# Heating & AC unit in attic bedroom



## napalvr (Nov 9, 2010)

I recently purchased a house and the attic was already converted to a bedroom.  There is storage on one side with doors (these are short storage doors on the sides of the room) and on the other side is the heating & ac equipment.  The previous owners had a door in front of the main heating/ac unit but at the closing the doors had been taken off and damaged and now the unit is uncovered and an eyesore.  I am trying to figure out the best way to cover this opening.  I am assuming that it needs to be some kind of louvered or ventilated door but I would like to make it look at pleasant as possible and match as closely as possible to the other storage doors.  Any suggestions would be appreciated.


----------



## paul52446m (Nov 9, 2010)

napalvr said:


> I recently purchased a house and the attic was already converted to a bedroom.  There is storage on one side with doors (these are short storage doors on the sides of the room) and on the other side is the heating & ac equipment.  The previous owners had a door in front of the main heating/ac unit but at the closing the doors had been taken off and damaged and now the unit is uncovered and an eyesore.  I am trying to figure out the best way to cover this opening.  I am assuming that it needs to be some kind of louvered or ventilated door but I would like to make it look at pleasant as possible and match as closely as possible to the other storage doors.  Any suggestions would be appreciated.

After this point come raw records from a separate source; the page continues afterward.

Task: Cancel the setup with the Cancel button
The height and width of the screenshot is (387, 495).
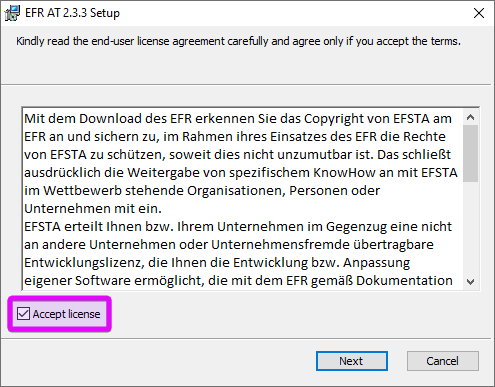Action: [443, 361]
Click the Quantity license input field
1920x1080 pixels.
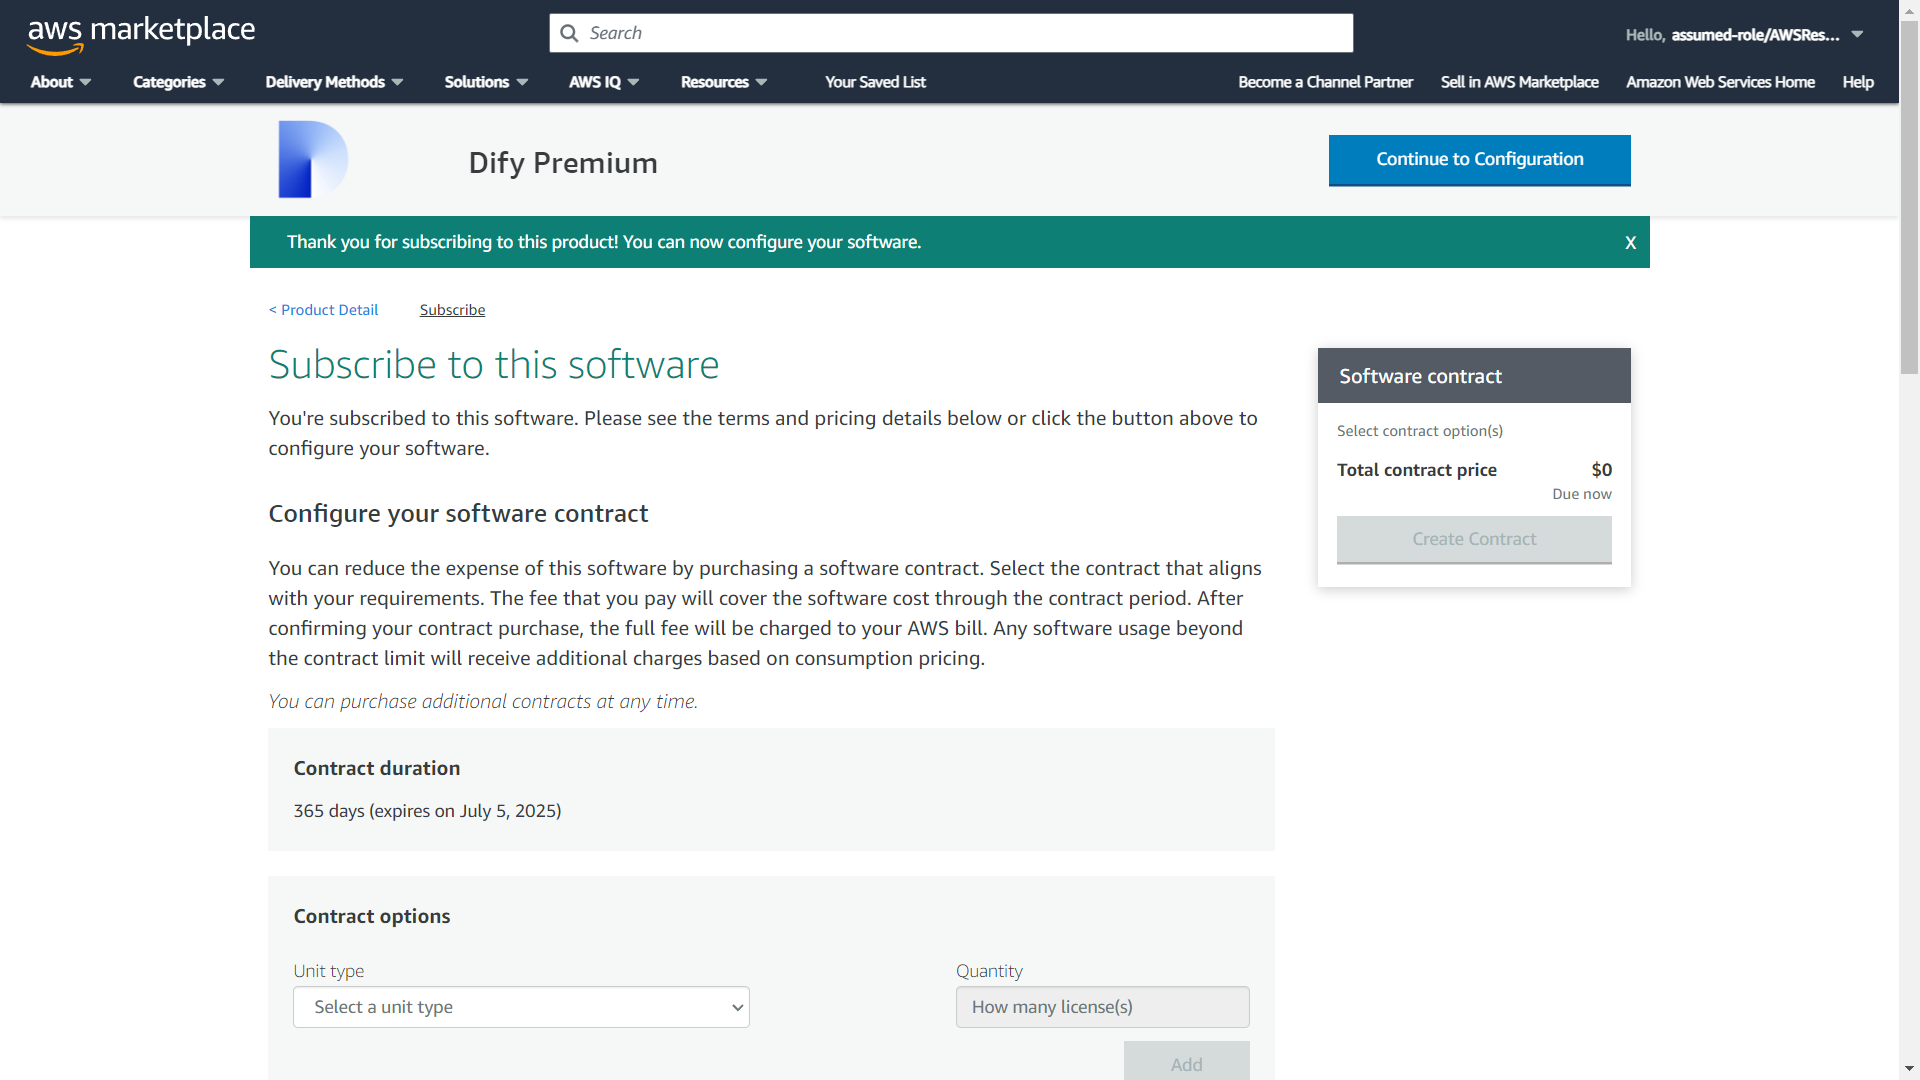tap(1102, 1007)
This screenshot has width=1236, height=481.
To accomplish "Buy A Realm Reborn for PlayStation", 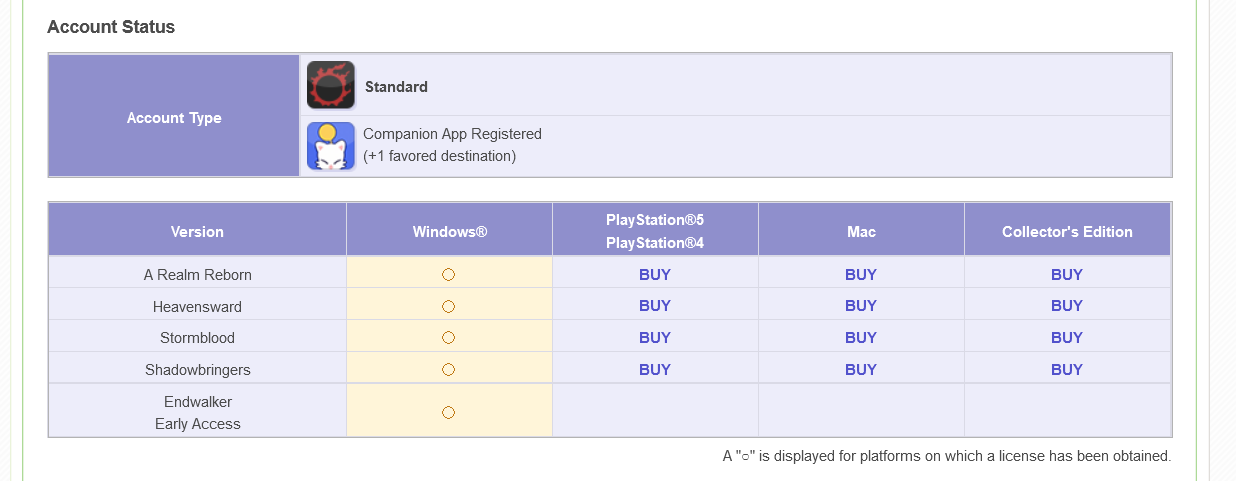I will [x=655, y=274].
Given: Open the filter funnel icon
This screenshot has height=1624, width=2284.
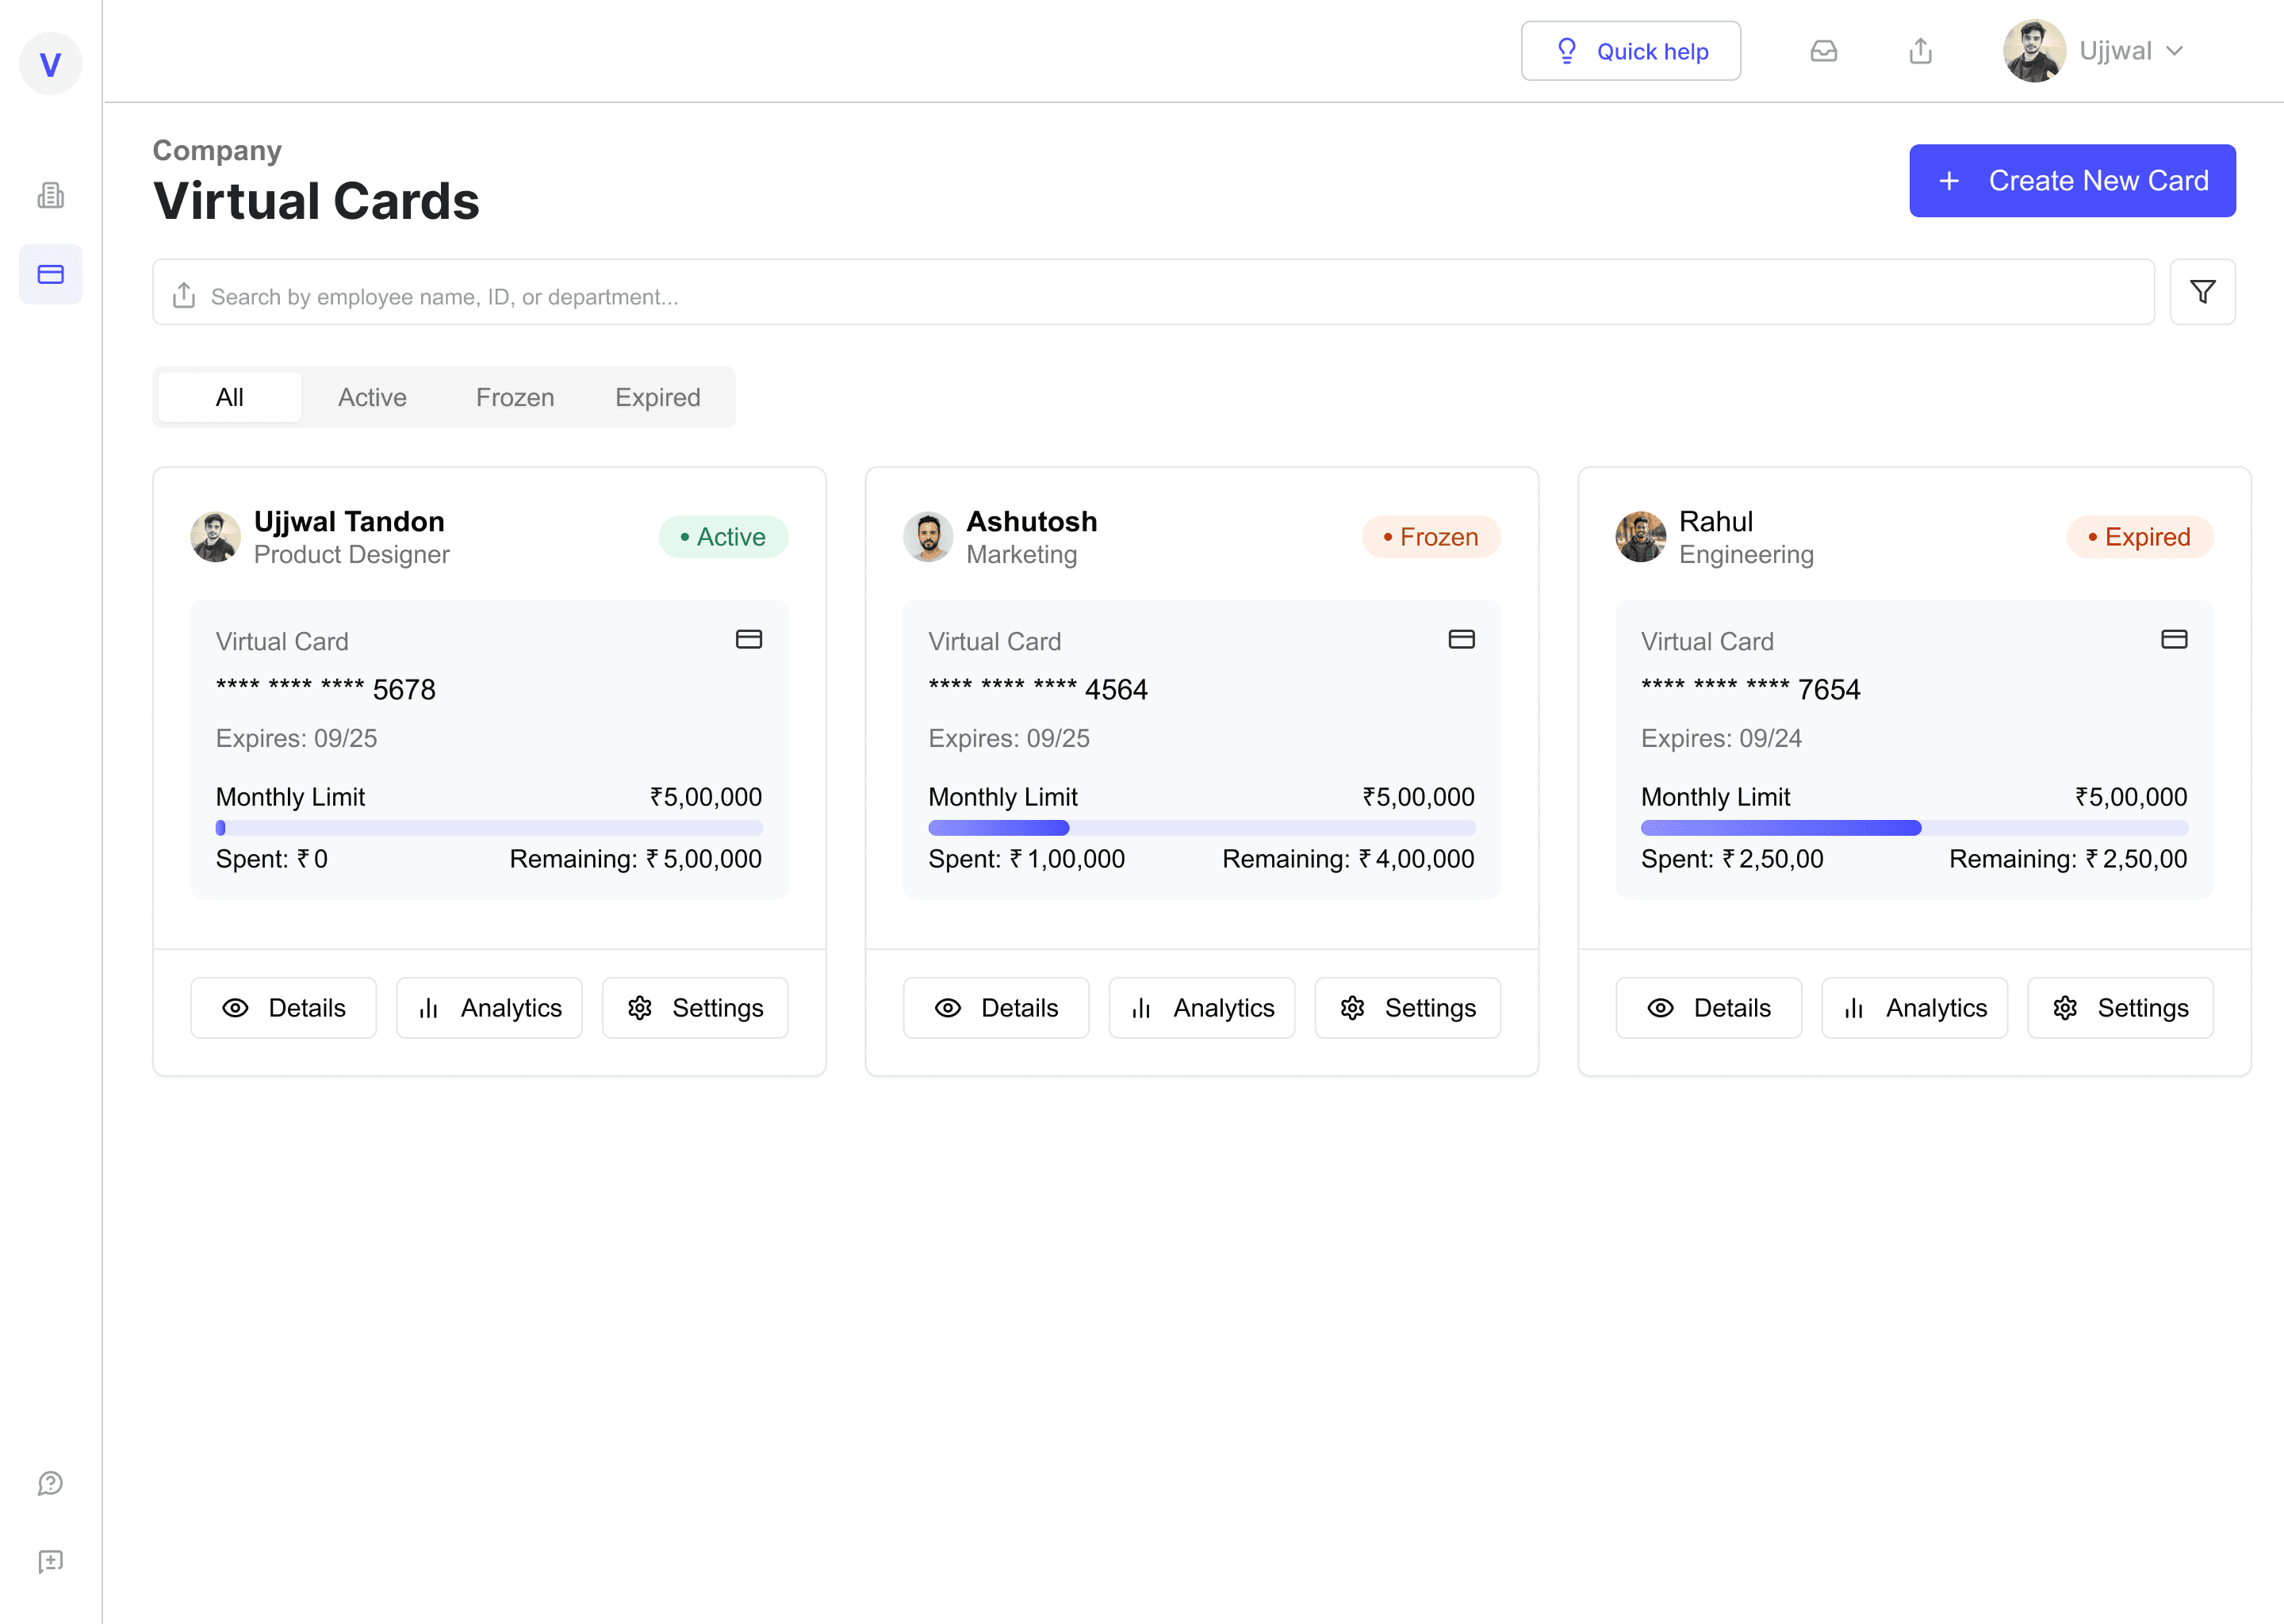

Is this a 90+ or 80+ furnace? is there anything else in this furnace room.
 You can send pic. to [email protected]    If its a 90+ furnace with two stacks going out side then you do not need a louvered door as long as it has
 supply and return ducting on it. You can also take burner air from a attic space as long as the attic is ventilated. Show me what you got and we can 
 go from there.  Later Paul


----------